■ Page text ■
########

MANHATTAN, Kan. (KSNT) — There’s one thing that everyone knows about NBAF, it is big and secure. We got to sit down with the facility’s director and very first employee hired to get an exclusive look at what’s going to happen inside the building.
“It’s a state of the art facility,” said Dr. Alfonso Clavij, director of NBAF. “It’s literally the best facility constructed with the best capacities to protect agriculture against anything.”
So, what does that really mean? First things first, NBAF stands for the National Bio And Agro-Defense Facility.
It’s a 1.25 billion dollar facility, being built by the U.S. Department of Homeland Security, which will replace the Plum Island Animal Disease Center, currently located in New York.
Kansas won the job in 2009 to become the new home for the U.S. Department of Agriculture research building, sitting right in our backyard next to Kansas State University. The location is really convenient to help accomplish one of NBAF’s goals.
“Developing expertise, creating the next generation of scientists that will address the challenges of tomorrow,” said Dr. Clavijo.
Challenges like COVID-19. Being prepared or preventing them in the first place. The facility will be studying pathogens that protect U.S. against transboundary, emerging, and zoonotic animal diseases.
Meaning:
- Transboundary: diseases that can cross borders, they aren’t in the U.S. just yet, but could get here.
- Emerging: the diseases we don’t know a lot about, they could be new or just a little bit of information is known about them.
- Zoonotic: these diseases can transfer from animals to humans.
“The science that will happen at NBAF will help us to develop those tools that will predict the next pandemia, what will be the next virus?” Dr. Clavijo said.
“You just want to do a lot of the work that is the baseline so you can be prepared to respond in the best way possible and to develop some of the countermeasures against those things,” said the facility’s first employee and NBAF coordinator, Dr. Ken Burton.
Where COVID-19 is at right now, wouldn’t be studied at NBAF. Diseases that could become a pandemic like we are in right now, before they happen, starting in an animal will.
Not only will NBAF protect our public health, but also our food supply and agricultural economy.
“We’ve had porcine epidemic diarrhea virus, which affected the swine industry,” Dr. Burton said. “We had high path avian influenza, affecting the poultry industry, but we’ve never seen empty grocery shelves. There are diseases out there that are capable, if they were introduced into the U.S., that could have that devastating effect.”
Those diseases could affect livestock, which could affect everyone because agriculture makes up 22% of the country’s gross domestic product. Something NBAF is dedicated to protecting, also dedicated to the city of Manhattan.
“We are a part of the community,” said the NBAF communications director Katie Pawlosky. We are bringing new people into the community to work here, so we want to make sure that we are present.”
The community, state, and country have poured into this billion-dollar project. The money comes from all three. $938 million comes from federal funds, $307 million from the state, and $5 million from the city of Manhattan.
“It takes waste systems that are like to no other, air filtration systems, air handling to support the laboratory work that’s being done,” Dr. Burton said. “So, all that money is invested in making sure everything is done safely and at the best level possible.”
Keeping the building secure is not necessarily to keep people out or from knowing what’s going on inside the building, but more-so to keep deadly and disastrous materials from getting out.
“Not only protects the livestock industry, but our food supply, and then public health because a lot of these diseases can be spread from animals to humans,” Dr. Burton said.
NBAF is actively engaging with the community on a regular basis providing updates or presentations to people who request them at local, state, and regional events.

########

■ Information shown ■
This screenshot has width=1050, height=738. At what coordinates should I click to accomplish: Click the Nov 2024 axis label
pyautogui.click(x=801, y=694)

########

■ What is required ■
List every funding source the NBAF article gives for the facility, with the dollar amount for each. Work only from the NBAF article.

■ Problem solution ■
- Federal funds: $938 million
- The state: $307 million
- The city of Manhattan: $5 million